According to one old British saying, "If Candlemas Day be bright and clear, there'll be two winters in the year." but a cloudy, shadow-free day suggested spring had sprung. 

That may explain the origin of Groundhog Day in general, but it offers few clues on how groundhogs got involved. For that, we can thank 19th-century German immigrants and a creative city editor at the Punxsutawney Spirit newspaper.




Germans who settled in Pennsylvania in the 1800s brought many customs from home, including an old practice of predicting the end of winter based on bears' and badgers' hibernation habits. 
Some Germans may have switched to groundhogs when they arrived in America, but the new tradition didn't really take off until the late 1880s, when a group of local groundhog hunters caught the attention of Punxsutawney Spirit city editor Clymer H. Freas.

punxsutawney phil
Freas reported on the men's groundhog hunts and barbecues, touting them as members of "the Punxsutawney Groundhog Club." He became so enthralled by local groundhog folklore that he went on to promote Punxsutawney as home to a weather-predicting groundhog, a story he then continued to repeat and embellish year after year. Other newspapers began reporting it, too, and Punxsutawney soon became ground zero for groundhog meteorology, as well as the hometown of world-renowned forecaster "Punxsutawney Phil" (pictured at right).

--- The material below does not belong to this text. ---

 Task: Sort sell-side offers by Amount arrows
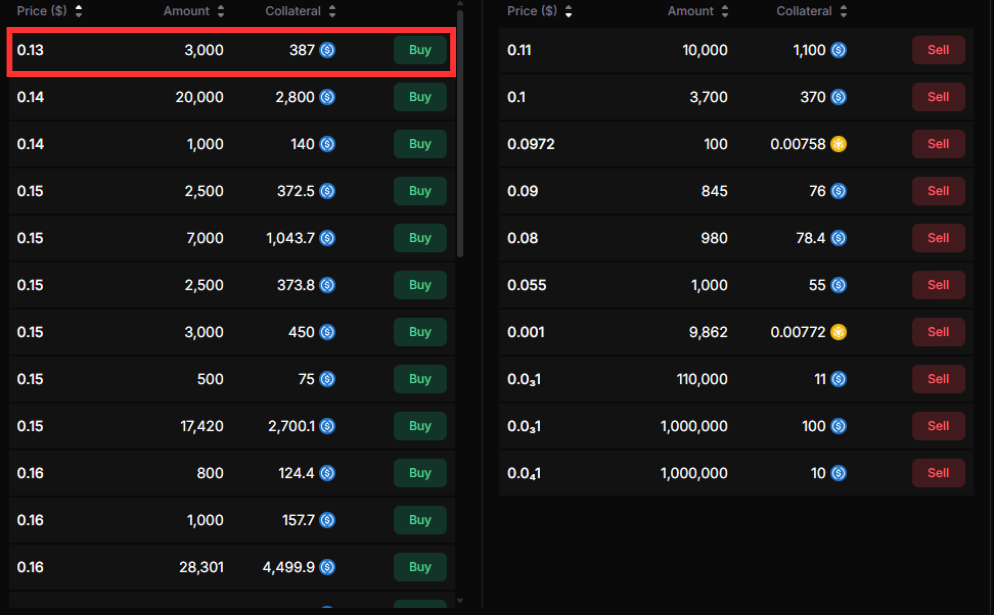(x=725, y=12)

The rise of Punxsutawney Phil has also inspired an array of other forecasting groundhogs across the United States and Canada, including Gen. Beauregard Lee in Atlanta, Sir Walter Wally in Raleigh and Wiarton Willie in Ontario.
Although there could be some truth to the link between clear weather on Feb. 2 and a longer winter — since sunny days in winter are often caused by cold, dry air masses, and cloudy days tend to result from moist, mild ocean air — the National Climatic Data Center points out that groundhogs are hardly reliable meteorologists. An NCDC analysis shows Punxsutawney Phil's winter predictions only held up 39 percent of the time from 1988 to 2005, and a study of Canada's 13 major weather-forecasting groundhogs found their success rate was about 37 percent over 30 to 40 years.
It's worth noting that wild groundhogs in North America often hibernate into late February and March — suggesting they may know winter isn't over without even stepping outside on Groundhog Day.

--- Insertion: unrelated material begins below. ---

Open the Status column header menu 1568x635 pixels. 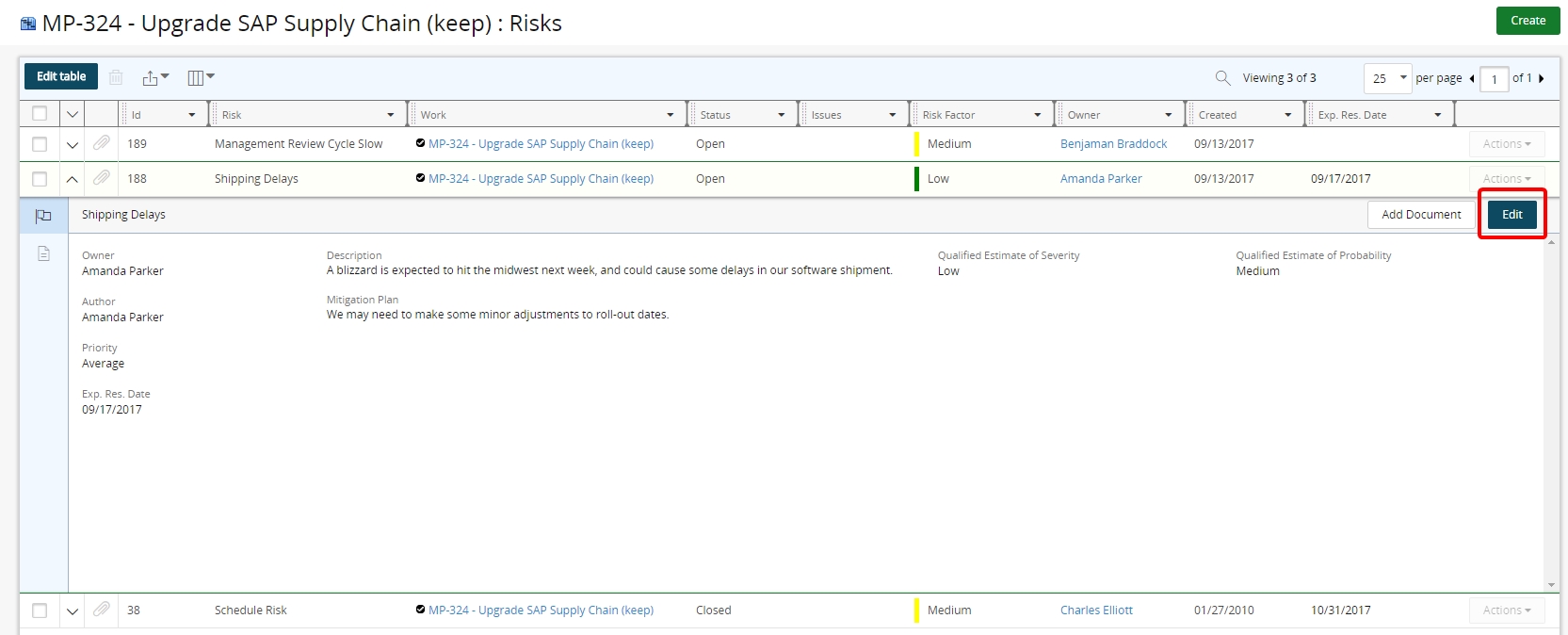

This poem was proclaimed on Groundhog Day which is also Candlemas this year, (40 days after Christmas) and also this year the Feast of the Presentation of the Lord. 
The priest blesses candles that will be used throughout the liturgical year during Mass on this day. 


As the light grows longer
The cold grows stronger
If Candlemas be fair and bright
Winter will have another flight

If Candlemas be cloud and rain
Winter will be gone and not come again

2 comments:

claire said...

A blessed St Bridgid's day to you, Phil.
I love your "I am truly blessed" sticker.
love, claire

Philomena Ewing said...

Thanks Claire. Don't know if you celebrate Groundhog or Candlemas where you are but if you do have a great day ! I had almost forgotten that blessed sticker was there - yes, I should pay attention to it more !!